Speer, Daniel
Speer, Daniel
Speer, Daniel, noted German composer, music theorist, and writer; b. Breslau, July 2, 1636; d. Göppingen, Oct. 5, 1707. He studied at the Maria-Magdalenen-Gymnasium in Breslau, then traveled throughout southeastern Europe, obtaining practical experience in music. After serving as a church musician in Stuttgart (1664–66), he was a schoolteacher and church musician in Göppingen (1667–68); then was active in Gross Bot-twar and Leonberg, near Stuttgart. In 1673 he settled in Göppingen as a teacher at the Lateinschule.

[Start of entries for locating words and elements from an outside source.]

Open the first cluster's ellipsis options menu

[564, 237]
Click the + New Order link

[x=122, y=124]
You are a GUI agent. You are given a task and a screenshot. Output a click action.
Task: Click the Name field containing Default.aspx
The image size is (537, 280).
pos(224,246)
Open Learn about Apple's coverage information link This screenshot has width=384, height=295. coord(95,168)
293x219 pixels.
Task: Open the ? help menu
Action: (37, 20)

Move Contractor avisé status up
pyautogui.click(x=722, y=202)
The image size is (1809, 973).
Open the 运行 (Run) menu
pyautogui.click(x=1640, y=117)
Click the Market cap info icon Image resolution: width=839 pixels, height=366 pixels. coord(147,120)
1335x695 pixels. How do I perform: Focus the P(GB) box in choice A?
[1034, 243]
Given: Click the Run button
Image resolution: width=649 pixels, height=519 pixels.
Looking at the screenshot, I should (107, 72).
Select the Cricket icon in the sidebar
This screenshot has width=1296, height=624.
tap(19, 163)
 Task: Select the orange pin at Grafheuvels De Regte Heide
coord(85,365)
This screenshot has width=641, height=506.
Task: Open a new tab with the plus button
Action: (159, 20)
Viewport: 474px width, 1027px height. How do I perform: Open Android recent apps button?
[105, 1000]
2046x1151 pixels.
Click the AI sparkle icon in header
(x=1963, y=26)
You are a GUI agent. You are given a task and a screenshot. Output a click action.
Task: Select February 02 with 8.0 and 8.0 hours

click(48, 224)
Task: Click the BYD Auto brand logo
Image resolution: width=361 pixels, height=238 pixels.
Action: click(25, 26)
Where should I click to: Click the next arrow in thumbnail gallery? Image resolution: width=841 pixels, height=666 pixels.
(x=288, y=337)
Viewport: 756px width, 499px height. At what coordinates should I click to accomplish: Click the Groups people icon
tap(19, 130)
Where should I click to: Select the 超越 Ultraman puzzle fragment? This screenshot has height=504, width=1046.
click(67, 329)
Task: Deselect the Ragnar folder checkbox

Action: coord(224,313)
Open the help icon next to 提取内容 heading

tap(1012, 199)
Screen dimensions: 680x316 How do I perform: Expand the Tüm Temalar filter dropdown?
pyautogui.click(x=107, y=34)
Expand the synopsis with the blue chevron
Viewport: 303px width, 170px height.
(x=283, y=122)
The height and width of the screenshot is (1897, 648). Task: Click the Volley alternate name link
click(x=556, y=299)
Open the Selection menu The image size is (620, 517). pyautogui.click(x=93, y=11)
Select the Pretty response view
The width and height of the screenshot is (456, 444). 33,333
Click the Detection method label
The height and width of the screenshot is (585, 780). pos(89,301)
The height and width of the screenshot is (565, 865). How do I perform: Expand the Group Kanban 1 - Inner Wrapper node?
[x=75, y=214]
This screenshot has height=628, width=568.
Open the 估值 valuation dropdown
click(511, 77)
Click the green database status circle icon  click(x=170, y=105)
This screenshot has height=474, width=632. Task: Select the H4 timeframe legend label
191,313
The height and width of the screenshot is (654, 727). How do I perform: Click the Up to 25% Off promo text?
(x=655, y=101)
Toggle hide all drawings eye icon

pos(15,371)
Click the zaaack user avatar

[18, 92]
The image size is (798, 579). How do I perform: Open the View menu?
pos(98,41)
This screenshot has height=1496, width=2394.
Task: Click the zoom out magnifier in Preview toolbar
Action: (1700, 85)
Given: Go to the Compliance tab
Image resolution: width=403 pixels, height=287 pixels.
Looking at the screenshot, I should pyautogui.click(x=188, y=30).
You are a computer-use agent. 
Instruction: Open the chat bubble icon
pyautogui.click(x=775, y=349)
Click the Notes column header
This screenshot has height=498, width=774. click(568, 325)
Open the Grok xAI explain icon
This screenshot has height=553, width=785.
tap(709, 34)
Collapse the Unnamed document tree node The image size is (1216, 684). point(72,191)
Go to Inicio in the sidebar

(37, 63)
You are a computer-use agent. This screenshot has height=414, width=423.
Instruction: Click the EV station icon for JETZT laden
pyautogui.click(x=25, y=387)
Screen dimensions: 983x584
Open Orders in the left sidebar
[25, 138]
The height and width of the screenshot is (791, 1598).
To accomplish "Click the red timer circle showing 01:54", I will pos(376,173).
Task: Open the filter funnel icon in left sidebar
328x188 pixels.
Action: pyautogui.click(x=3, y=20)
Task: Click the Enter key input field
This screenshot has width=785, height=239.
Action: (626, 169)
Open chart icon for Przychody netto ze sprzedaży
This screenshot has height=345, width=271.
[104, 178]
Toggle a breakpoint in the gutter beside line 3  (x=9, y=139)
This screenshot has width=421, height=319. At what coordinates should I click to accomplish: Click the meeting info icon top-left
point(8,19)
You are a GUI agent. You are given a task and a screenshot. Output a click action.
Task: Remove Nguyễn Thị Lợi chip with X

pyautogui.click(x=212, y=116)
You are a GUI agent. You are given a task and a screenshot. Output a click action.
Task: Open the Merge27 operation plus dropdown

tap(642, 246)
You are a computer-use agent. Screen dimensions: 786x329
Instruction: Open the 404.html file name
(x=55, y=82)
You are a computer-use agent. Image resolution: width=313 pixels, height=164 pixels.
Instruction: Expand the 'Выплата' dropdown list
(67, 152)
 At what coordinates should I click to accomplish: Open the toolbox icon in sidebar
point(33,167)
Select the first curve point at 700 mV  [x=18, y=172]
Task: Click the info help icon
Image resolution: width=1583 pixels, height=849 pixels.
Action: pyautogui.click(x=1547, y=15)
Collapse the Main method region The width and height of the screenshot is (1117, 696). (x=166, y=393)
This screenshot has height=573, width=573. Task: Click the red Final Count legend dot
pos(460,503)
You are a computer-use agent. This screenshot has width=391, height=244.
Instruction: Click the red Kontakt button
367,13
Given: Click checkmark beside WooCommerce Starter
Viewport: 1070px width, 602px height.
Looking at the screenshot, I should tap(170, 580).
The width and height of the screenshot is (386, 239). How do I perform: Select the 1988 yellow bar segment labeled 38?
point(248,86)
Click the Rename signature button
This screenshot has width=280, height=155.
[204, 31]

In 1689 he publ. a pamphlet criticizing the Wurttemberg authorities for their lack of adequate response to the French invasion; for this he was arrested and imprisoned at the Hohenneuffen fortress. Upon his release, he was sent to Waiblingen, near Stuttgart. In 1694 he returned to Göppingen as Kollaborator at the Lateinschule, where he later became Kantor. His most significant work was the treatise Grund-richtiger…Unterricht der musicalischen Kunst (Ulm, 1687; second ed., rev. and enl, 1697, as Grund-richtiger…Unterricht der musicalischen Kunst, oder Vierfaches musicalisches Kleeblatt; see H. Howery, A Comprehensive Performance Project in Trombone Literature with an Essay Consisting of a Translation of Daniel Speer’s “Vierfaches Musikalisches Kleeblatt,” diss., Univ. of Iowa, 1971). He composed sacred vocal works and 3 valuable quodlibet collections (1685, 1687, 1688). Among his other works are novels and various political writings.